Bad Genius portraits a story of Lynn (Chutimon Chuengcharoensukying), a female student who was the top student of her school. Grace (Lynn’s close friend) asked her for answers during a school’s exam. When Pat, Grace’s rich boyfriend, found out, he had the idea to start an exam cheating business with Lynn’s consent. Naturally gifted, Lynn could easily answer exams questions and funnel these answers to fellow students, their ‘customers’. The business was a hit and Pat wanted to cheat in an international test called STIC. This time, Lynn needed help from another genius student, Lynn’s educational nemesis, named Bank. How might Lynn persuade him to assist her in this challenging ‘business project’ since Bank was an honest student who abhorred cheats?

The most interesting part of Bad Genius is in how the cheating plays out like a heist movie in the thriller genre. Director Nattawut moves the narrative along with a fast-paced dynamic tone that might be compared to the casino robbery in Hollywood’s Ocean’s Eleven. Although the design of the situation seems unreasonably surreal, the cheating seems to take place for pure entertainment’s sake. The director’s experiences in advertising and music videos is reflected in the movie’s striking cinematic techniques. The production values are up there with Hollywood standards and it suits the thriller genre perfectly. Furthermore, the cast, particularly the skills of the leading performers, are above those normally seen in Thai cinema and they bring the narrative alive.

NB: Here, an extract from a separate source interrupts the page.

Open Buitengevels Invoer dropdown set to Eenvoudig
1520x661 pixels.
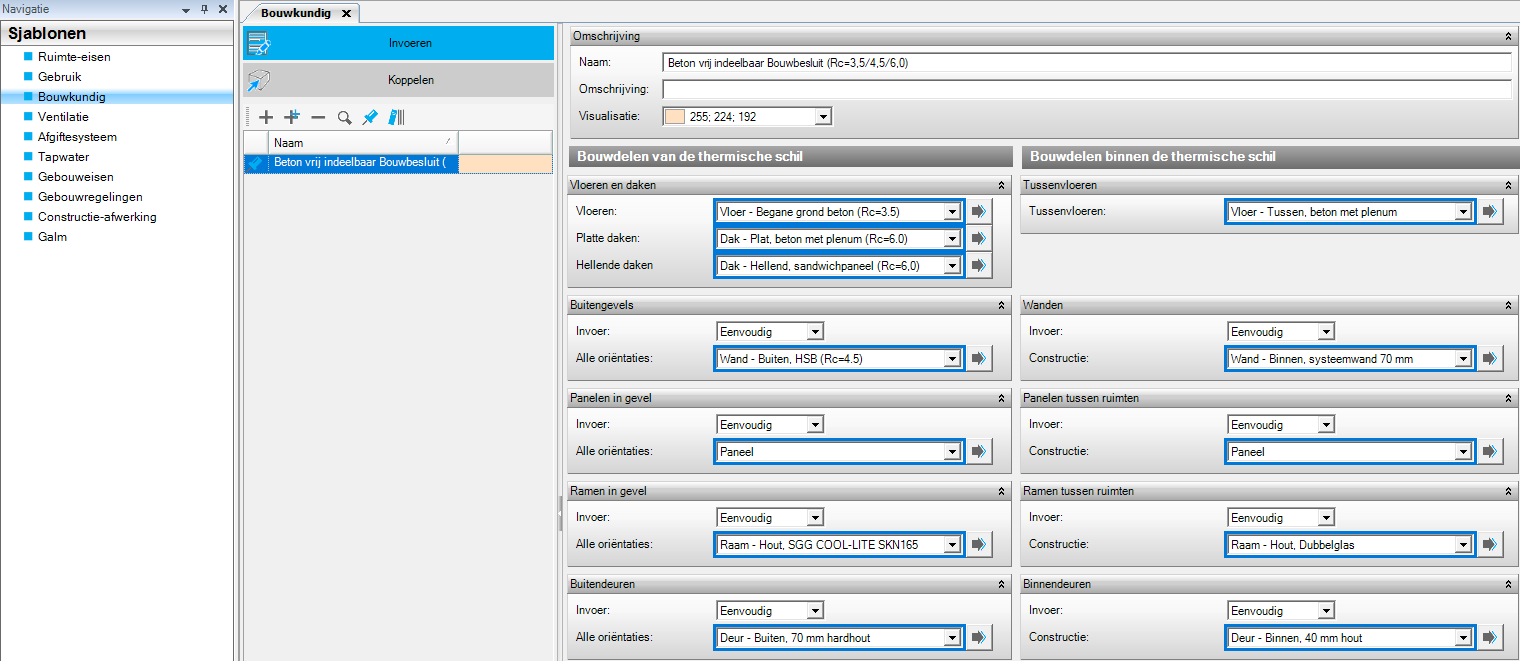click(815, 332)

However, there are also flaws in the over-stylisation. At times, scenes can become too gimmicky and they lose authenticity. In addition, some symbolic aspects of the movie are too obviously expressed, like in the overly cinematic language which brings an unrealistic edge, especially in the execution of the last scene.  

This movie might not criticise the Thai educational system directly but its story clearly reflects perennial problems in the Thai system. Similar to many countries in Asia, the capability of Thai students is not measured by their application of knowledge but by their memorisation ability. We do not go to school to learn things useful for our lives, but we go to take tests for scores that, supposedly, will guide our ‘future’. After exams, this knowledge expires leaving few real-world skills. The teenagers in this movie do not play by the book, however, they still serve the society’s system that judges students by their “excellent scores”.

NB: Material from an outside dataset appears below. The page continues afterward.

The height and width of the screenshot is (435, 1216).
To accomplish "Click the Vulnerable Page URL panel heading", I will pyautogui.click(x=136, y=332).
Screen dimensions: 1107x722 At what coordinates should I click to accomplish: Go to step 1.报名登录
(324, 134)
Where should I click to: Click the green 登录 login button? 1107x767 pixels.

One interesting aspect of the story is the crucial element of money in education. Showing no guilt, Lynn chose to cheat with no guilt in exchange for “money”, something that she did not have before. The movie shows socio-economic inequalities as Lynn had to fight hard for a scholarship to study abroad while Grace and Pat’s rich family could easily secure their seats overseas. Lynn felt that her life was a fraud from the start so she cheated without guilt. The movie may reflect Thai society in a thoughtful way but there was a shallow twist in the story allowing the ending to comply with the Country’s high morals as the standard bearer under the Thai governing junta. Unfortunately, the twist at the end shows a lack of credibility, and worse, imagination. Bad Genius would have been more memorable if it left audiences with the opportunity to think about the moral dilemma it poses.

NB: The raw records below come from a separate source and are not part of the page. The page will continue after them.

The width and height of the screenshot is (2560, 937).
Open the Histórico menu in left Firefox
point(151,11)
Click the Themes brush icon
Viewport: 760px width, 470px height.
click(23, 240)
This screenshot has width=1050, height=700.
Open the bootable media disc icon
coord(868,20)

Let’s get back to the success factors of this movie for the Thai Box Office. At present, cinema visits are considered as entertainment for the urban middle-class, especially as ticket prices are almost impossible for the working class to afford. Middle-class audiences have fussy tastes and the privilege to choose which movies they want to see. Bad Genius fits the bill as it fulfils this middle-class expectation. Beyond that, we will see how Thai movie-makers develop new approaches and put more effort into keeping the Thai movie industry alive by serving the keep-changing taste of the urban middle-class.